Steel knives, whether plated or not, need special care. They should never, never be laid in water but held in the dish washer's hands while they are washed, then wiped perfectly dry. If they are silver plated they are polished like the rest of the silver except that they are wet as little as possible. If not plated they must be scoured as often as used. This helps to keep them sharp as well as bright. Rest the blades flat on a board when cleaning them, otherwise they may be bent or even broken. After they have been scoured, they must be washed with the same care as before and dried thoroughly. Avoid anything, whether hot water or excessive friction, which greatly heats the blades, for this breaks the handles by expanding the steel pieces which run up into them.

Discoloured knife handles will sometimes whiten if scoured with a piece of lemon dipped in salt and washed off quickly with hot soapsuds.
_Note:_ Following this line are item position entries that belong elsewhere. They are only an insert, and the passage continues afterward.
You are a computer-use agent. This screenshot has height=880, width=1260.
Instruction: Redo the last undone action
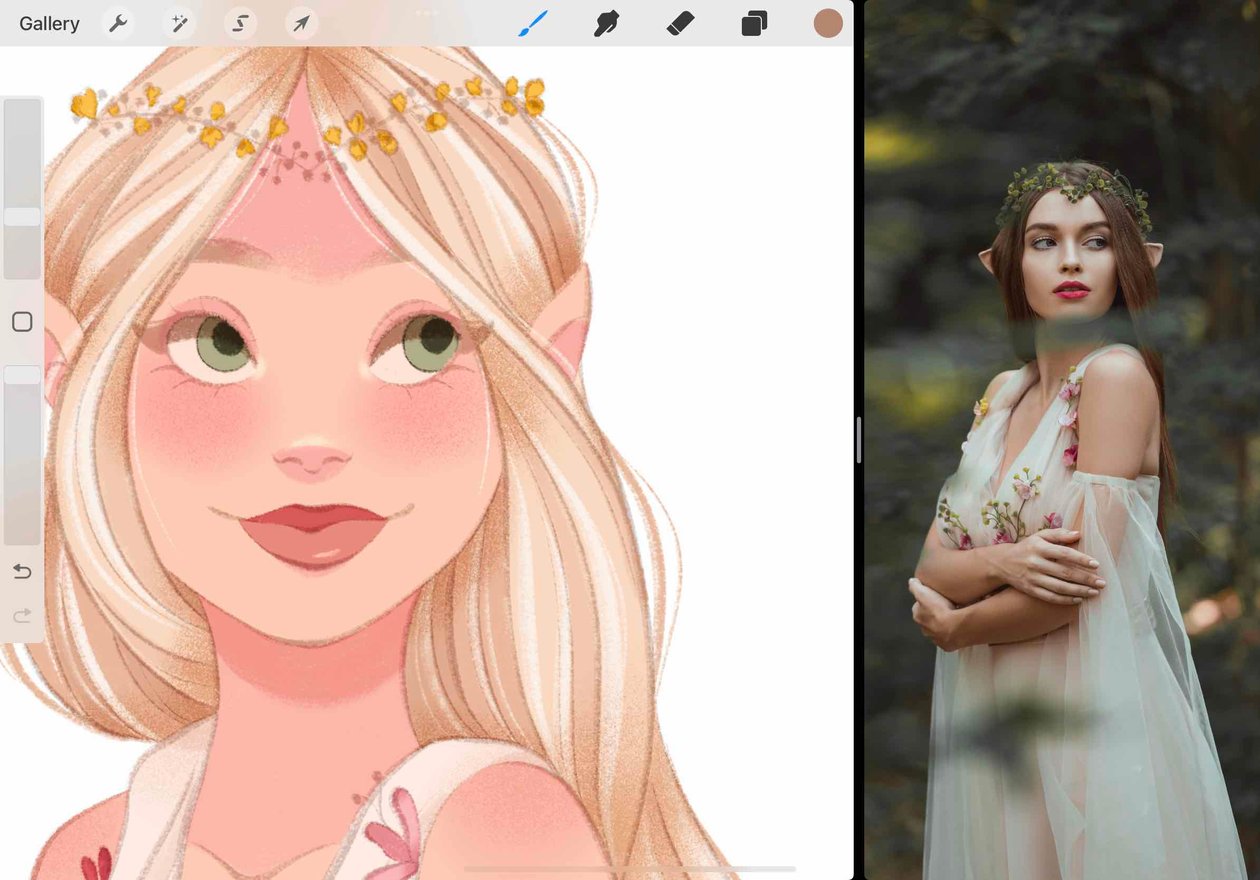pos(22,616)
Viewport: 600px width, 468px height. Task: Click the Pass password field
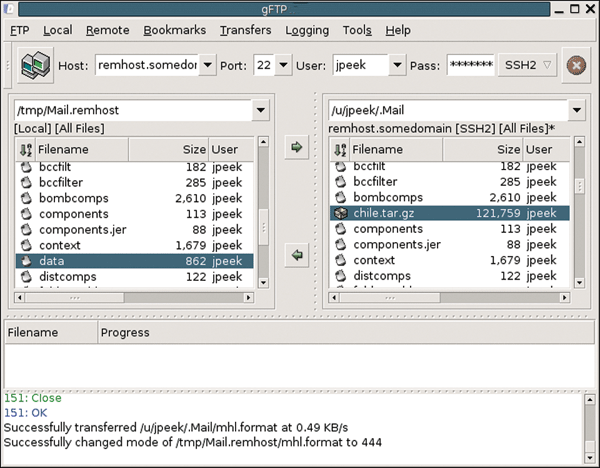point(470,66)
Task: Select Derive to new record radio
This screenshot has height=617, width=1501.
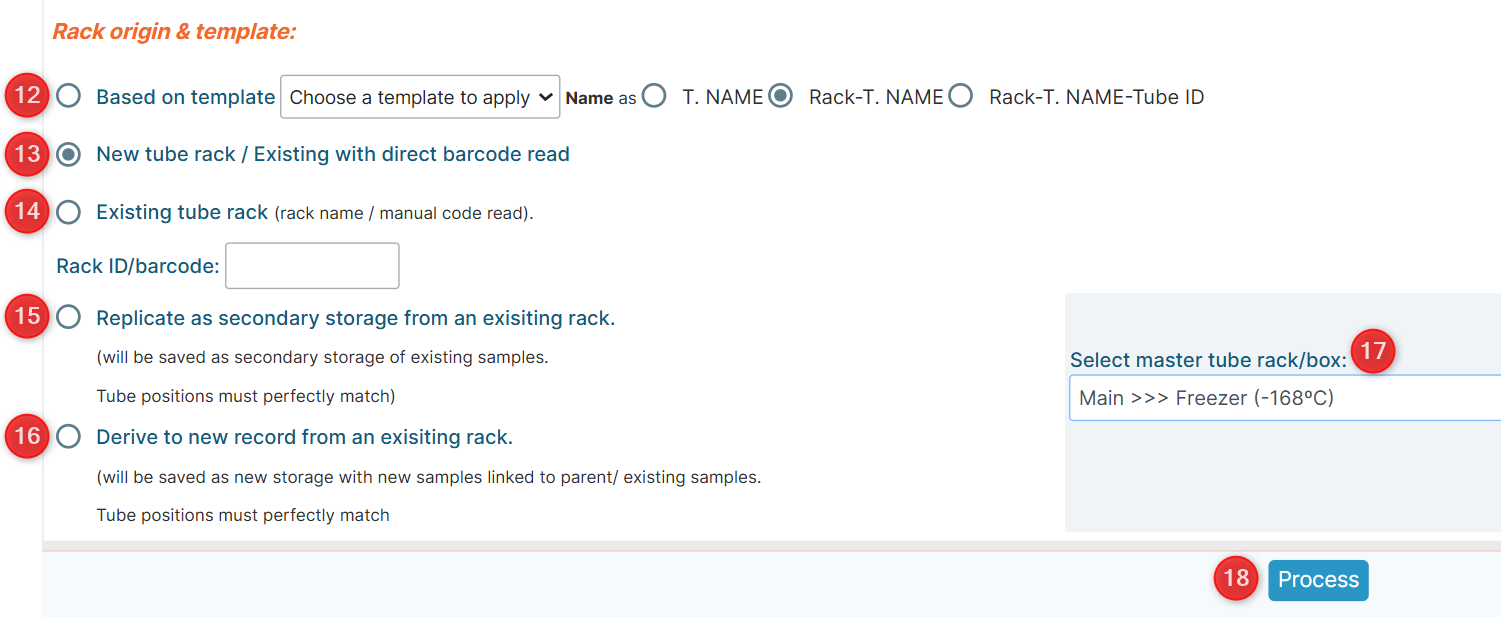Action: coord(68,437)
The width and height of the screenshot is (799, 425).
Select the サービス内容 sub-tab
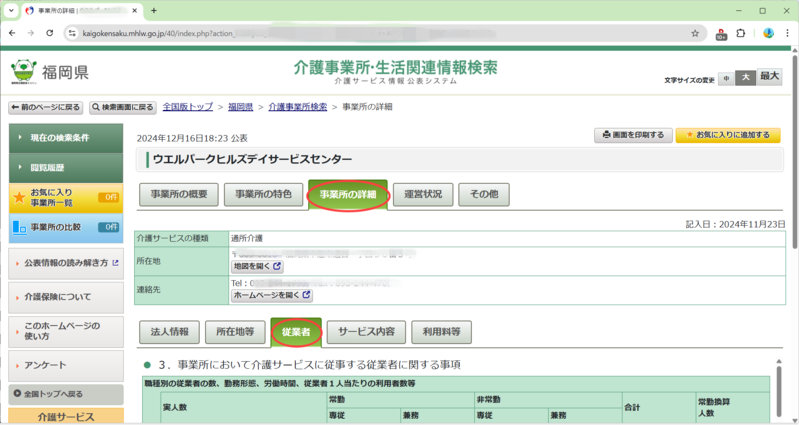click(366, 331)
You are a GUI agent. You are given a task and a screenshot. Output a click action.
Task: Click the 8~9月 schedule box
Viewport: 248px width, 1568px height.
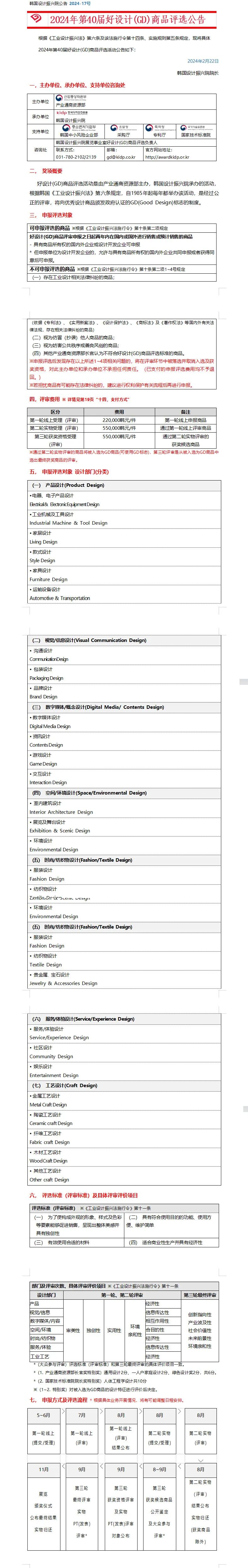click(x=159, y=1469)
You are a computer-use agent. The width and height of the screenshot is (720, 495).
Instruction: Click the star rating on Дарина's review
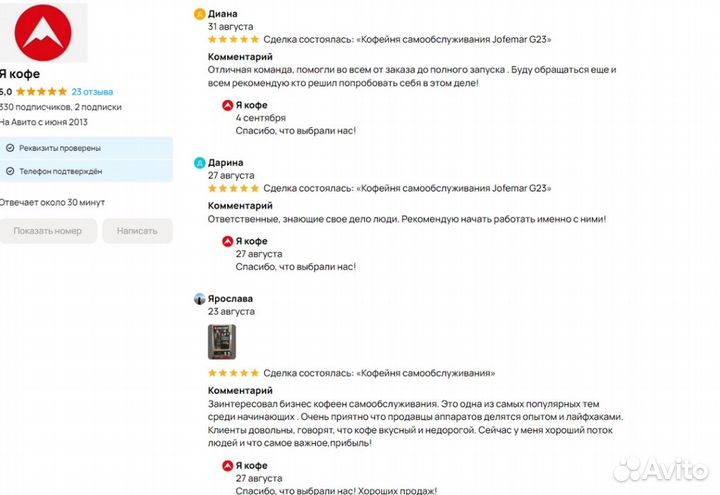233,188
Powdered pumice also whitens them.

After the dishes are washed and wiped, all the cloths and brushes used should be thoroughly washed in hot suds, then carefully rinsed. If they can be hung out in the sun, that is best, but if not, they should be hung where they will dry before they are needed again. One may not be able to spare time to wash or even rinse the towels after every dish washing, but they must positively be washed once a day. Sticky and unpleasant-smelling table appointments quickly result from neglected towels and dishcloths.

And what can be said in praise of dish washing? Well, it is making things clean and there is always satisfaction in that; it is a sign that one more thing is finished and there is satisfaction in that, even though another begins at once; and, personally I like dish washing because it is work that after a little practice can be done almost entirely with hands and eyes, and so the time it takes may be a rest time, or a thought time, or a prayer time as one wills it.

Silver Cleaning.—Some people say silver must be cleaned once a week, others once a fortnight, others contend that once a month is enough. A general rule cannot be made, however, for a thing which depends entirely on particular climate, particular light and heating apparatus and particular standards of care and orderliness. One can only say polish it as often as it needs polishing and not oftener.